§ **Written problem**
Copy out, character for character, every line from the one containing "Image resolution: width=594" down to the one containing "will click(44, 129).", with both of those lines included.

━━━ Data lines

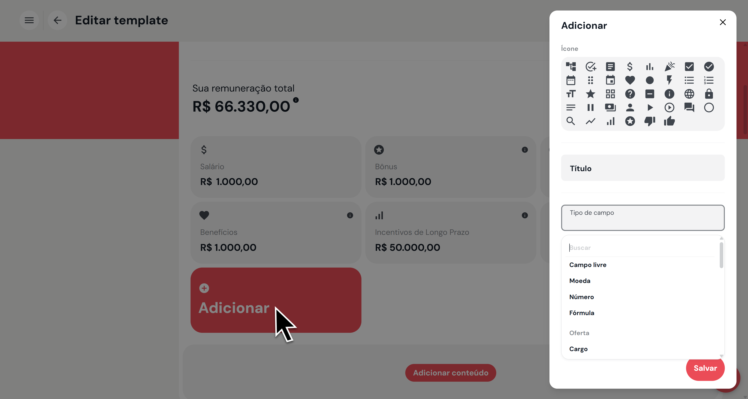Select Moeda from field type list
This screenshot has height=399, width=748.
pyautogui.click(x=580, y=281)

━━━━━━
━━━ Data lines

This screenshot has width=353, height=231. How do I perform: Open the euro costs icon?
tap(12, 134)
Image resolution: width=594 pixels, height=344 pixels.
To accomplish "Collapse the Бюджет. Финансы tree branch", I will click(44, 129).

━━━━━━

§ **Complete answer**
Image resolution: width=594 pixels, height=344 pixels.
To accomplish "Collapse the Бюджет. Финансы tree branch", I will click(44, 129).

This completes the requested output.